The energy efficient mapping (EMAP) algorithm was designed using Verilog hardware description language. The design was simulated on Vivado 2016.4 tool provided by the Xilinx [20].

Table 3. Hardware utilization of different mapping algorithms

The proposed energy efficient mapping (EMAP) algorithm was implemented on Kintex 7 FPGA platform using Verilog HDL. Table 3 shows the hardware utilization for different mapping algorithms.

Table 4 shows the power utilization for EMAP on Kintex 7 FPGA family. It is seen that the proposed mapping shows reduced the power consumption when compared to the different mapping algorithms.
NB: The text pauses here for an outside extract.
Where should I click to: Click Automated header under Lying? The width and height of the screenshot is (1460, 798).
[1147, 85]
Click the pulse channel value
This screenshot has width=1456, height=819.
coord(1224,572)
Table 4. Power consumption for existing and proposed mapping algorithm

7 Conclusion

In this paper presented an energy efficient core mapping algorithm onto the mesh NoC platform. We have accessible mapping algorithm that maps the cores onto the NoC under communication rate constraints to minimize the total communication energy. EMAP algorithm evaluated for random generated benchmarks. There is a significant saving communication energy when compared to existence algorithm. An experimentation environment was developed for simulating the proposed approach and the simulation was verified on FPGA board (Kintex-7 FPGA housed on KC705 evaluation kit).